I can’t post more than two links yet as a new forum user, but here’s the mcp-remote repo:
mcp-remote

mcp-remote

1 Like

@Hao_Jie_Wong Huge thanks for sharing this. We will be working on documentation updates over the next couple weeks. Apologies for not having those in place from the start!

2 Likes

Great news! Is it possible to access Asana goals through MCP?

@John_Baldo any idea?

Hi @François_Lecomte, and welcome to the forum!

At the moment, MCP V2 doesn’t include a dedicated get_goals tool. However, you can still retrieve goals by using the search_objects tool. It allows you to search for goals by providing the goal name—or even just a partial match.

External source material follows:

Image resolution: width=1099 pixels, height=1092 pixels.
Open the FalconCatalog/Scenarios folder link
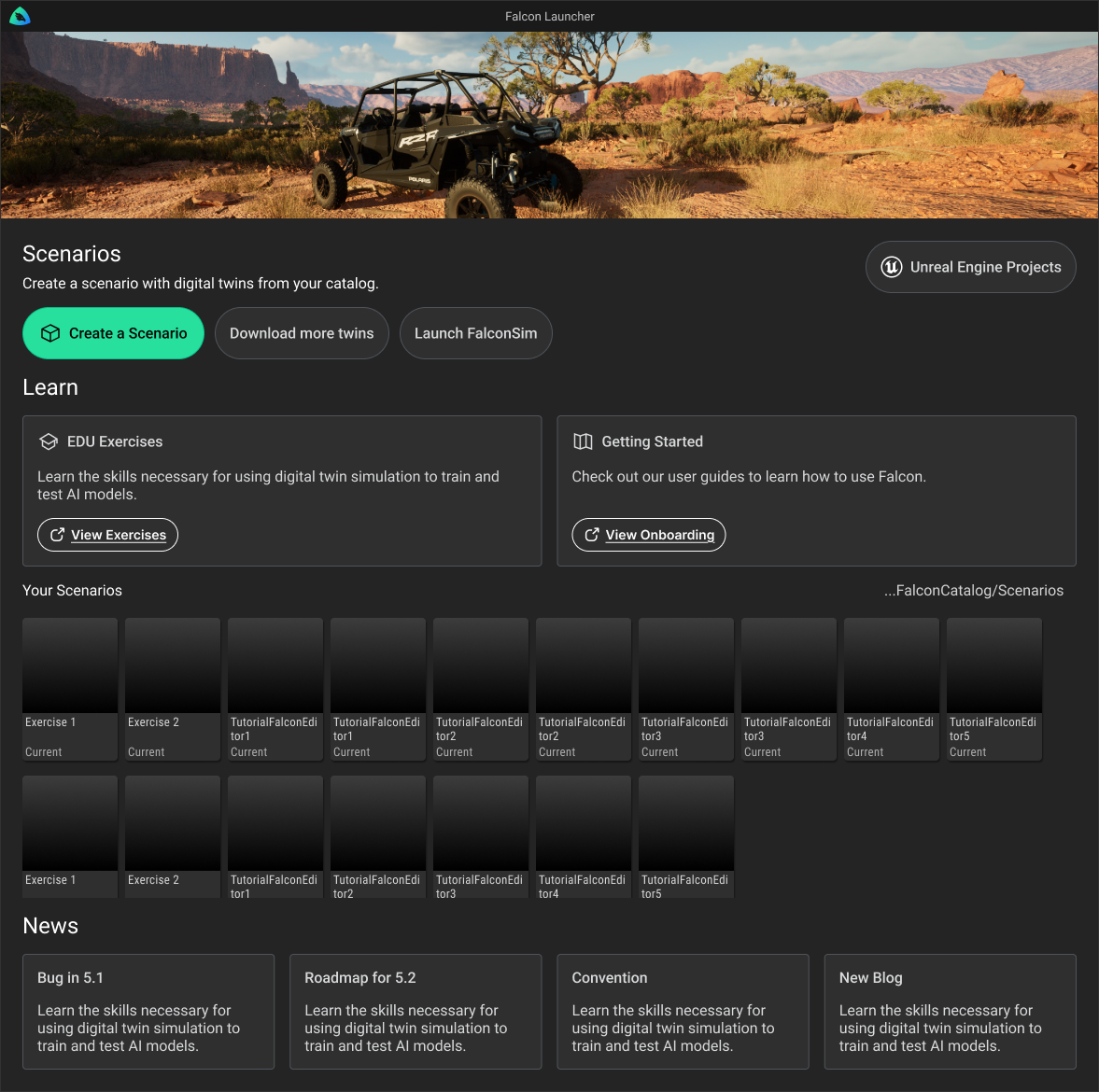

This is an intentional design choice as part of a broader effort to consolidate tools. The goal is to keep the toolset leaner and more focused, which helps LLMs better understand what actions to take, reduces context window usage, and improves overall reliability.

As a reminder, you can always check which tools are available by running the tools/list MCP command or by connecting to the Asana Remote MCP server using one of the available inspectors, such as MCP Inspector or Postman.

Hope this helps, let us know if you have any follow-up questions!

Best,
Dominik

3 Likes

Can you please get Asana registered with Cursors available MCP server list? The docs are a bit too confusing for me to get this set up.